## Text excerpt:
5.2.4. Having considered the contrary views of the High Courts Bombay, Telangana Punjab and Haryana and Rajasthan High Court on the one hand and contrary view expressed by the High Courts of Delhi and Madras on the other, with respect I am unable to concur with the views expressed by the High Courts Delhi and Madras while inclined to follow the view /reasons expressed by the High Courts of Bombay, Telangana, Punjab and Haryana and Rajasthan, which has been extracted above and thus not repeated.
5.3. Apart from the reasons set out in their judgments by the High Courts of Bombay, Telangana, Punjab and Haryana High Courts, Rajasthan, this Court finds that conclusion arrived at by the above High Courts may also find support from the following reasons/aspects not examined but which may have a material bearing on the question of jurisdiction of officers under the faceless scheme:
I) Scope of Assessment :
5.3.1. The High Courts of Delhi and Madras appear to proceed on the premise that re-assessment would commence only on issuance of notice under Section 148 of the Act and proceedings under Section 148A is atleast a step removed from commencement of proceedings relating to reassessment. This, I would think involves dissection of proceeding relating to assessment of escaped income/ reassessment into two parts. The first part relating to assessment being until orders are passed under Section 148A and corresponding issuance of notice under Section 148 of the Act. The second part being post issuance of notice under Section 148 of the Act, commencing with issuance of notice under Section 143(2) or Section 142(1) of the Act. While, the first part is to be carried out/performed by JAO, second part of assessment must be by FAO. This dissection appears to be artificial.
5.3.2. The above view also appears to be in conflict with the judgments of the Hon’ble Supreme Court wherein assessment has been held to be comprehensive and would encompass the entire gamut of proceedings starting with filing of returns or issue of notice and ending with the determination of tax payable by assessee. Importantly, in Auto and metal Engineers case, the Hon’ble Supreme Court had also rejected the contention suggesting splitting/ dissecting the assessment into various stages, the relevant portions of the judgment are extracted hereunder:
(i) S. Sankarappa v Income Tax Officer, reported in 1967 SCC OnLine SC 25:
“3…… The word assessment is used in a comprehensive sense and includes all proceedings, starting with the filing of the return or issue of notice and ending with the determination of the tax payable by assessee.”

## Stated task 1:
In the judgment excerpt on faceless reassessment, which High Courts' views does the writer say they are unable to concur with?
## Stated task 2:
Carry on the judgment excerpt about reassessment jurisdiction under the faceless scheme, starting after its last sentence.

[Stored records]
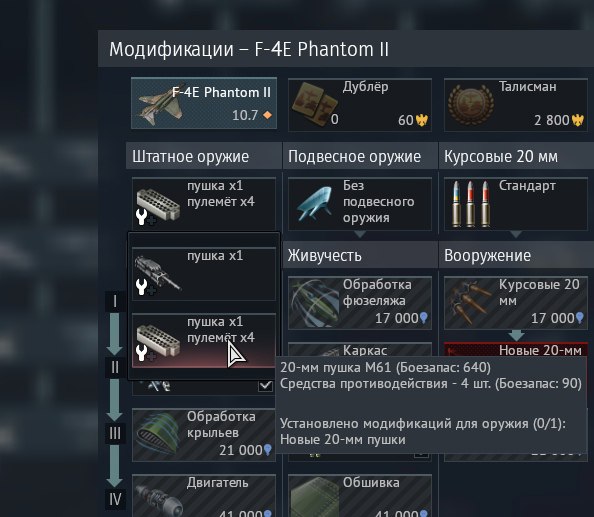Select the Двигатель engine modification icon

coord(159,497)
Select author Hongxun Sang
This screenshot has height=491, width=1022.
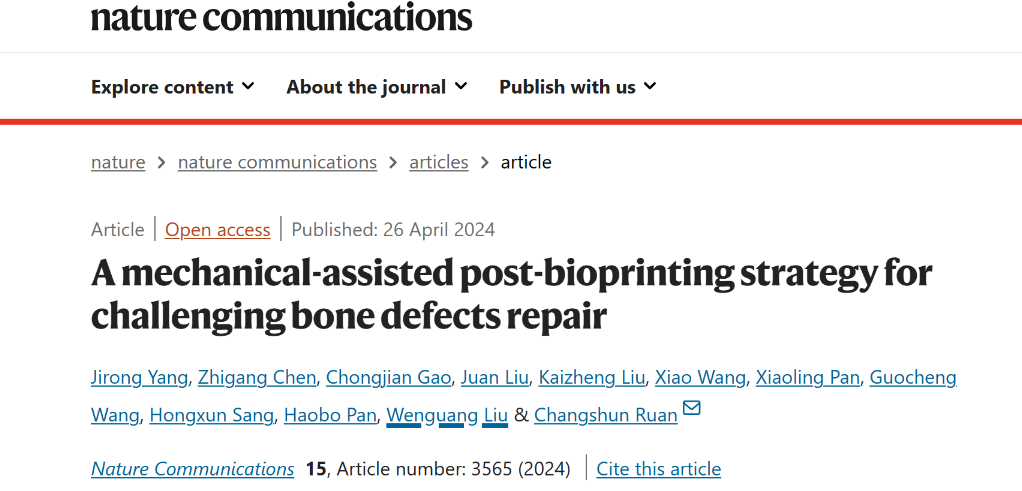click(x=211, y=415)
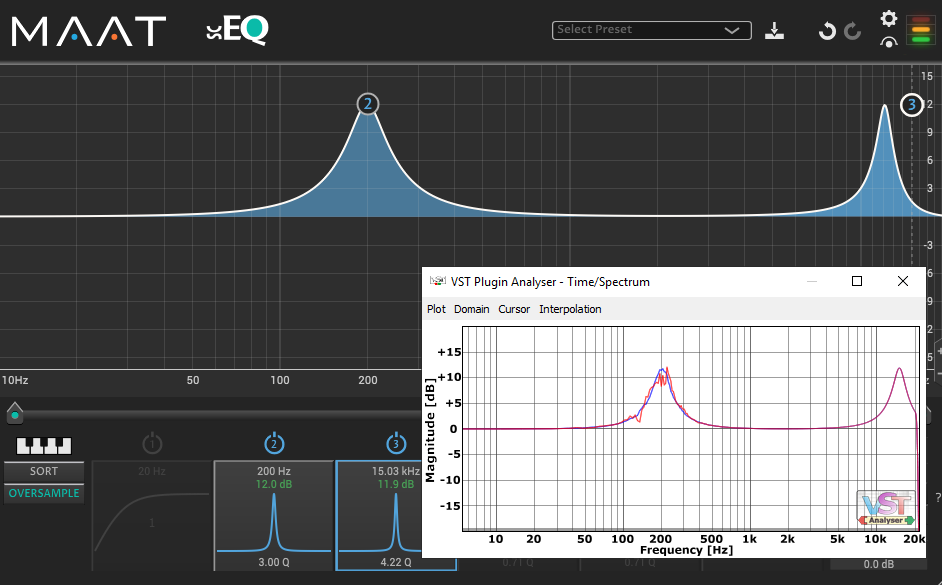Select the 200 Hz band 2 panel
942x585 pixels.
[x=274, y=515]
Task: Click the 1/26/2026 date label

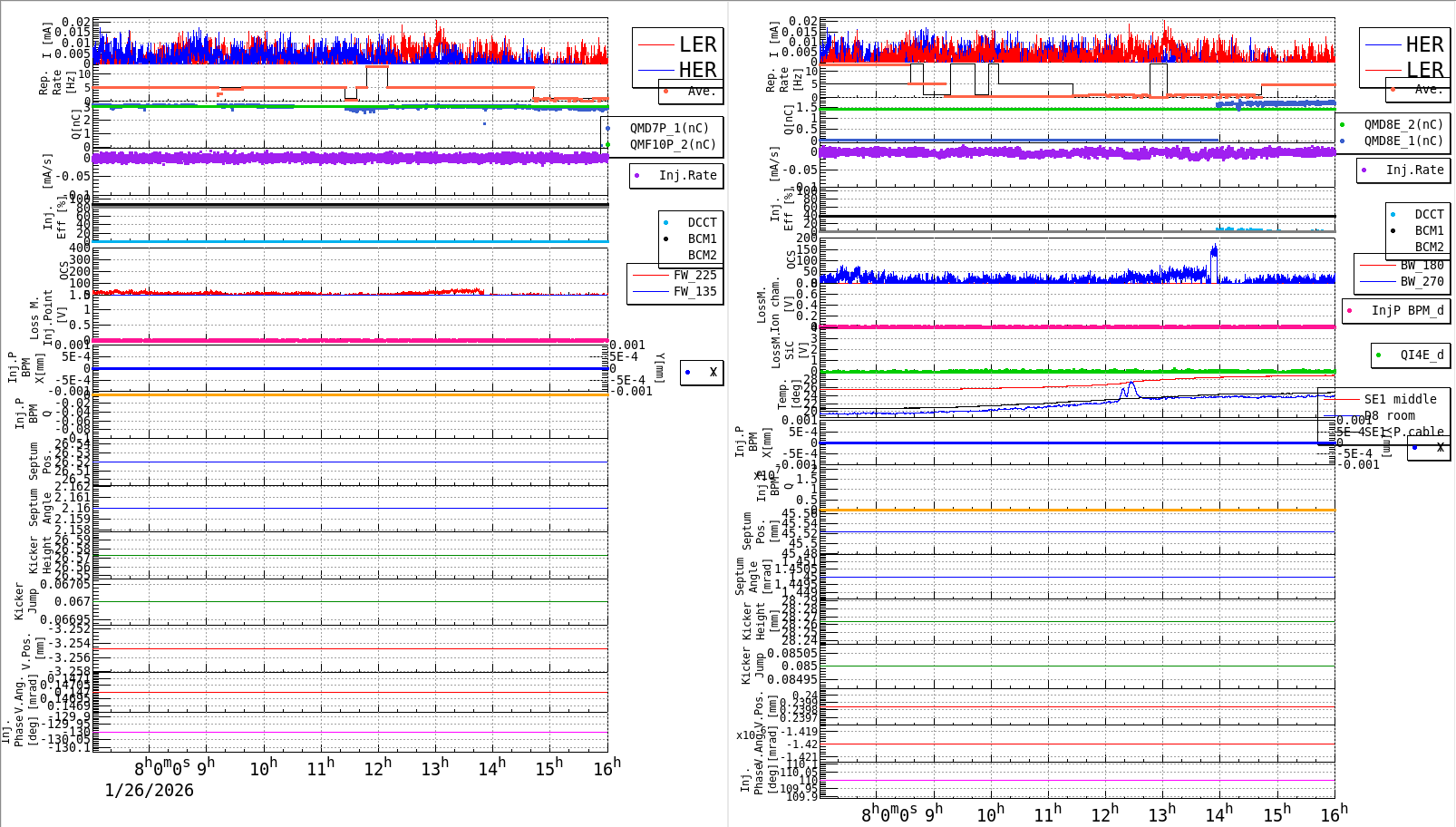Action: tap(148, 790)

## Right answer 1:
The views of the High Courts of Delhi and Madras.

## Right answer 2:
(ii) J.K. Iron & Steel Co. v L.T. Officer, reported in 1965 SCC OnLine ALL 423:
“9…… The word ‘assessment’ includes not only computation of income but also the entire machinery and procedure for imposing and enforcing the tax liability.”
(iii) Auto & Metal Engineers v Union of India, reported in (1997) 7 SCC 734:
“7…… the expression “assessment proceeding” in the explanation must be construed to comprehend the entire process of assessment starting from the stage of filing of the return under Section 139 or issuance of notice under Section 142(1) till the making of the order of assessment under Section 143(3) or Section 144. Since the making of the order of assessment under Section 143(3) or Section 144 of the Act is an integral part of the assessment proceeding, it is not possible to split the assessment proceeding and confine it up to the stage of inquiry under Sections 142 and 143 and exclude the making of the order of assessment from its ambit.”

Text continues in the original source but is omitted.